En el caso de las elecciones que se llevan a cabo en las entidades federativas el asunto no es tan distinto; ya que en estos casos la intromisión tanto del gobernador como de los diputados y partidos políticos han oscurecido los procesos electorales, lo cual ha generado una enorme desconfianza en muchas entidades federativas respecto a sus institutos electorales.
Es así que dichos órganos han perdido credibilidad; en principio por la forma en que son electos, donde las negociaciones entre el ejecutivo, el legislativo y los partidos, especialmente, están a la orden del día; y lo cual se ve reflejado en los nombramientos de los consejeros, quienes generalmente son familiares o tienen nexos directos o indirectos con quienes los postulan.
“Los Consejeros Electorales en los estados, salvo honrosas excepciones, se han comportado más como empleados del gobernador, que como árbitros imparciales en una contienda electoral”, refiere una de tantas opiniones de aficionados a subir información y análisis a la red, pero que en algunos casos como éste, deben tener toda la razón.
El caso de Tlaxcala puede ser un claro ejemplo de la cercanía de los consejeros; ya sea con el gobernador, con los diputados locales, o con los partidos políticos, y aquí no veo alguna posible honrosa excepción, y si acaso la hubiera que me la digan para disculparme.

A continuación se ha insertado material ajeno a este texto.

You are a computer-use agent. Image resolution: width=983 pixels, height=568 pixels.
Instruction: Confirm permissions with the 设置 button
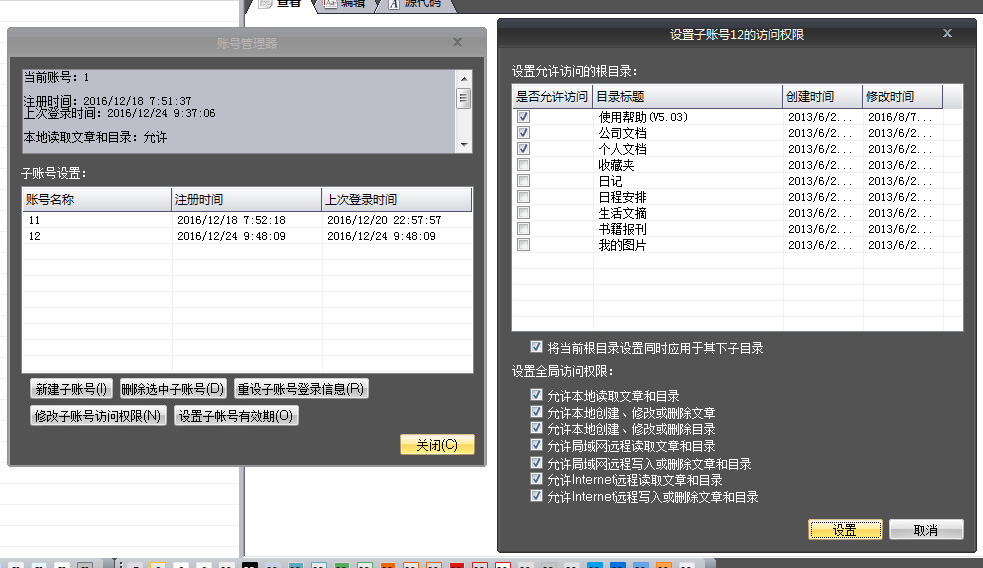[x=845, y=530]
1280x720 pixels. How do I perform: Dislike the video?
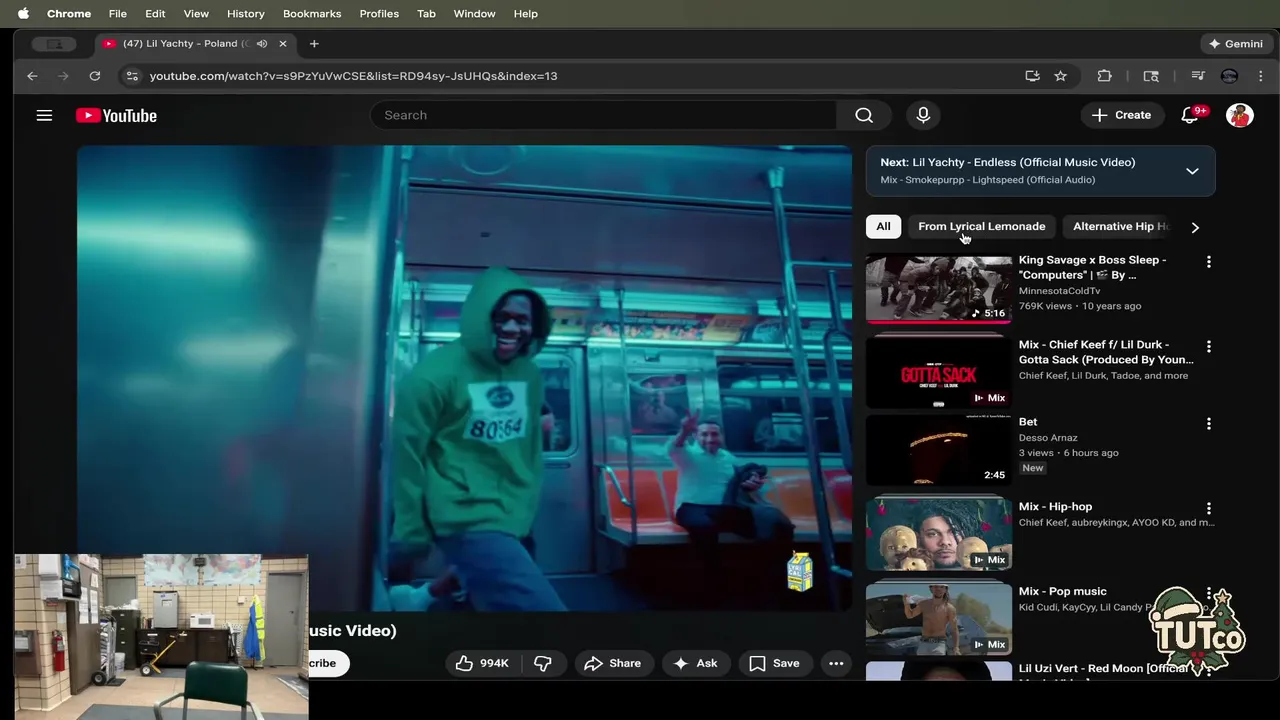(x=543, y=663)

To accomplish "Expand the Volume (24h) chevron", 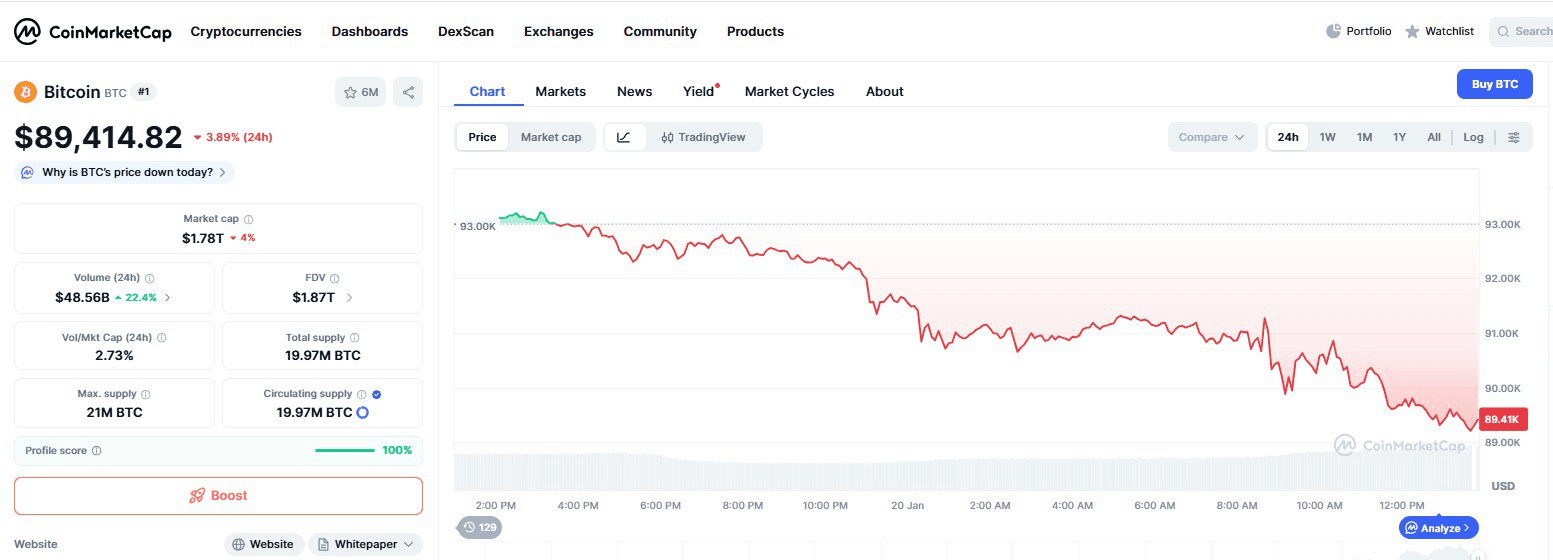I will [168, 297].
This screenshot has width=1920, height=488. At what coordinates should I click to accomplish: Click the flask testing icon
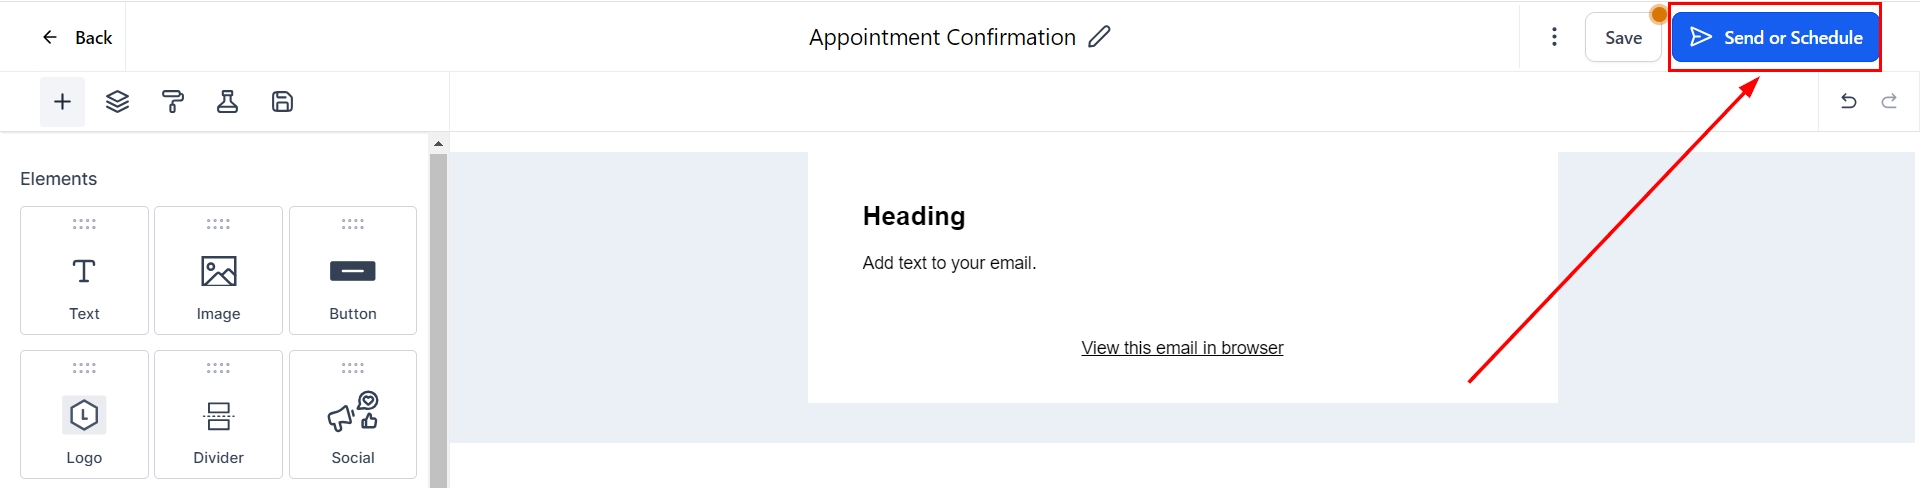(227, 102)
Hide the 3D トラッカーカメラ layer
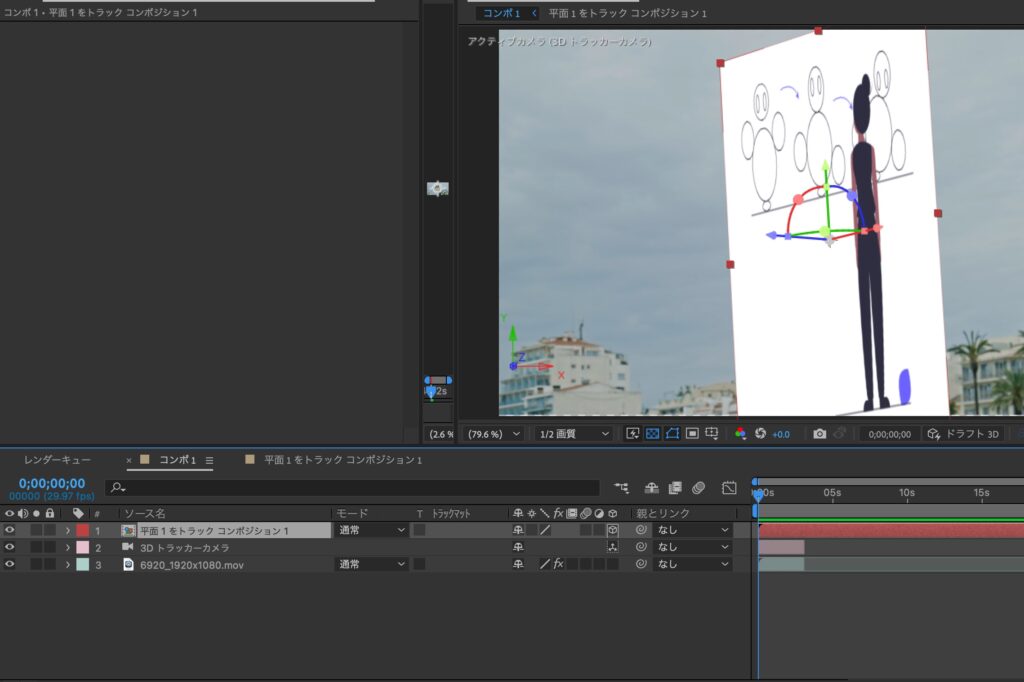 pyautogui.click(x=10, y=547)
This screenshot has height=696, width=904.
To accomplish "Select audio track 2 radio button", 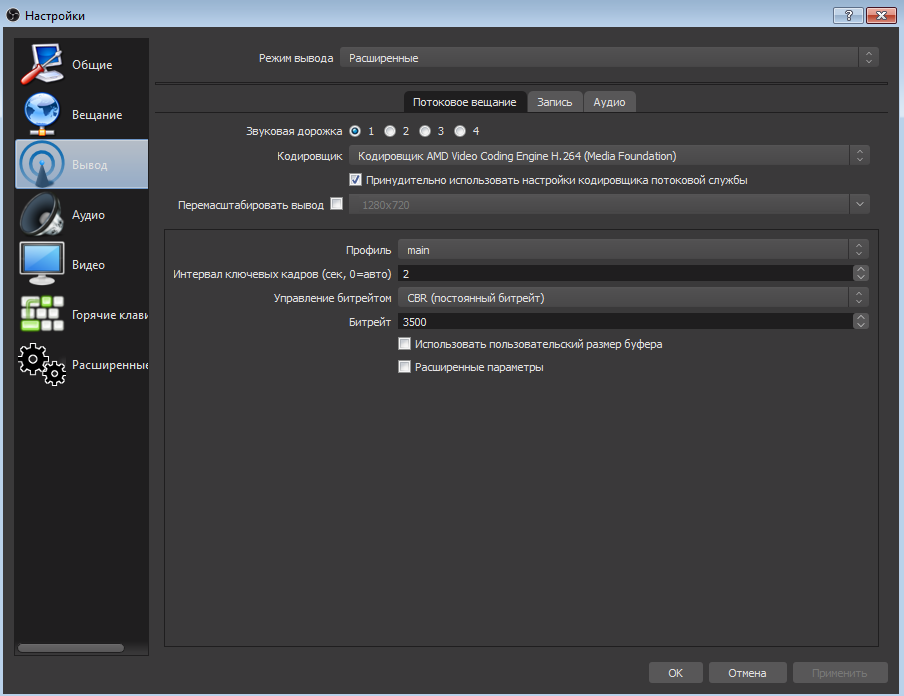I will pyautogui.click(x=390, y=131).
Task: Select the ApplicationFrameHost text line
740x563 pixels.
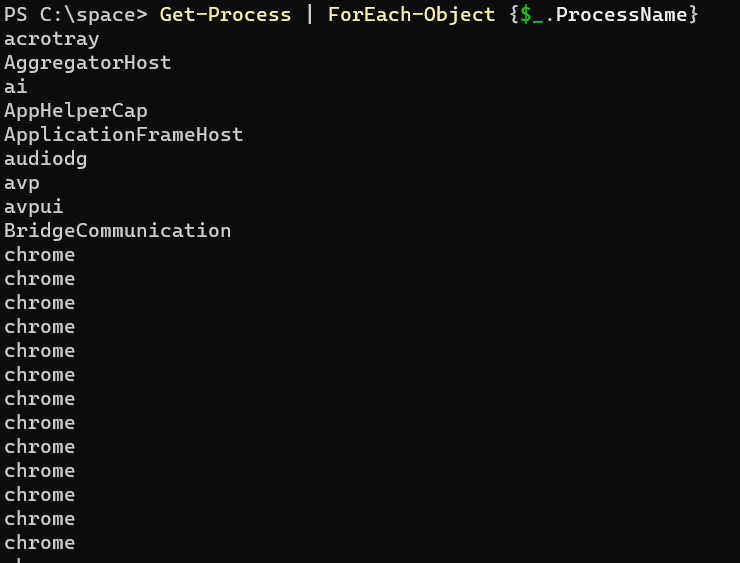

Es importante mencionar que los partidos políticos a nivel nacional han visto con agrado el hecho de que se les quiten esas amplias facultades que posee el Poder político y de gobierno de los estados en sus institutos, tras el arribo del INE.
Y aquí no sólo el PRI, PAN, PRD, y demás partidos con presencia federal, sino prácticamente todos los partidos locales de los distintos estados, se han manifestado a favor de este nuevo instituto regulador, donde además destaca el ahorro millonario de recursos que seguramente se obtendrá.
De entrada esta parte de la reforma electoral se presenta muy atinada en lo referente al avance democrático en las entidades federativas en este tema, aunque habrá que estar muy atentos en la participación del poder gubernamental federal, ya que los organismos electorales prácticamente desde su nacimiento no han podido sacudirse, y difícilmente lo harán este lastre.